Tricia Newbold, a White House security adviser holding nearly two decades of experience with clearances, made the allegations during an interview with the House Oversight and Reform Committee last month, according to a letter and memo released Monday by Elijah Cummings of Maryland, the chairman of the House Oversight and Reform Committee.
“According to Ms Newbold, these individuals had a wide range of serious disqualifying issues involving foreign influence, conflicts of interest, concerning personal conduct, financial problems, drug use, and criminal conduct,” the panel wrote in the memo.
The documents don’t identify the officials on the list but say they include “two current senior White House officials, as well as contractors and individuals” in different parts of the executive office of the president.
“I feel that right now this is my last hope to really bring the integrity back into our office,” Newbold said, according to the memo.
“I want it known that this is a systematic – it’s an office issue, and we’re not a political office, but these decisions were being continuously overrode [sic].”
Newbold told lawmakers she maintained a list of White House officials whose clearance applications were initially denied, only for the decision to later be overturned. There were as many as 25 people on the list.

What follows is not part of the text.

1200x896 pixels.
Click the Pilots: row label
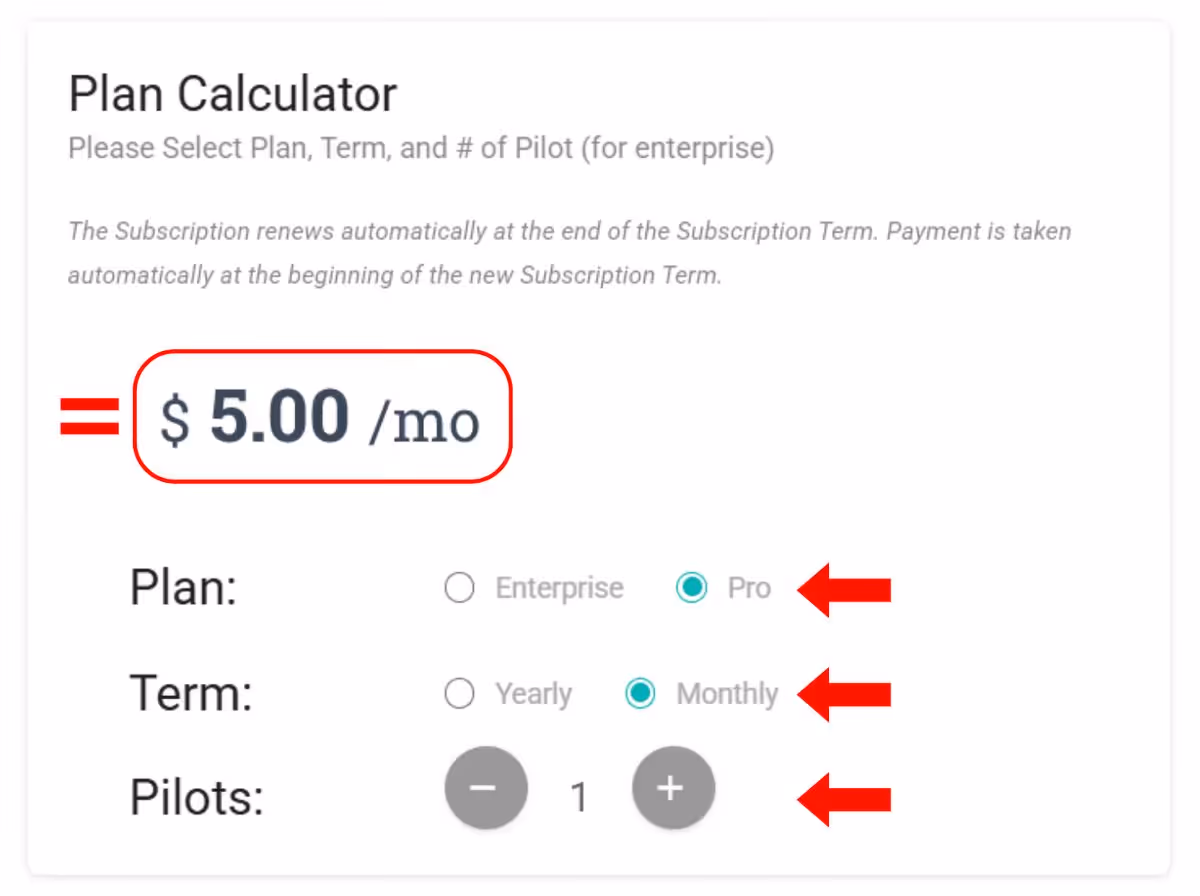pos(196,797)
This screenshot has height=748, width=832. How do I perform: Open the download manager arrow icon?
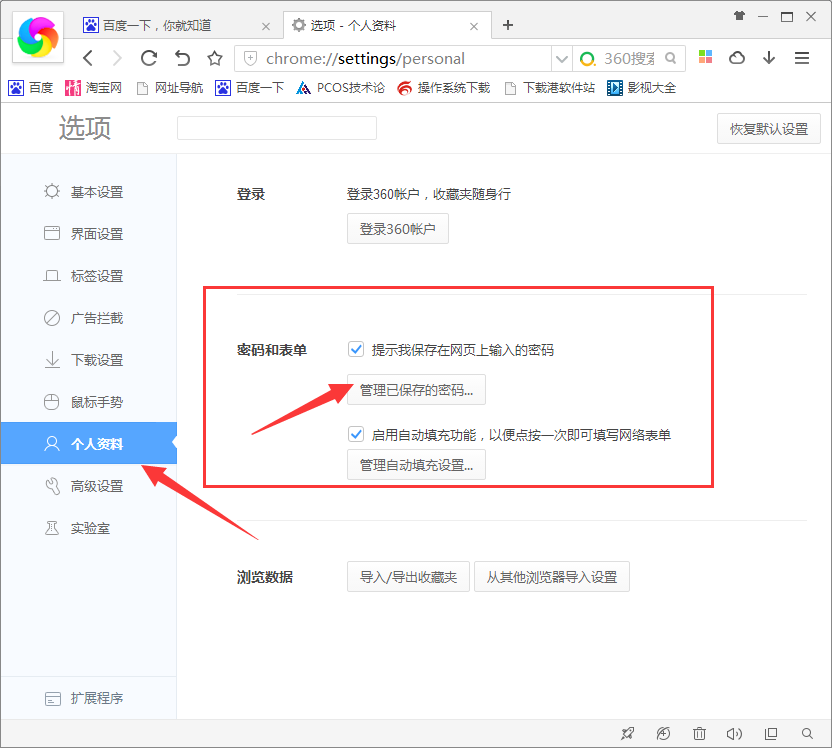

Newbold said she raised concerns with her superiors and the White House counsel’s office. According to Newbold, her supervisor Carl Kline, the director of personnel security, played a key role in reversing the security clearance denials of White House officials. Democrats on the committee have said they plan to interview Kline.
The White House’s handling of security clearances has drawn repeated scrutiny.
Last month, it was reported that Trump personally intervened to grant Jared Kushner, his son-in-law and senior adviser, a top-level security clearance against the warnings of senior intelligence officials. Democrats in Congress have demanded more information on the security clearance process and delivered an ultimatum to the White House to comply or face a subpoena.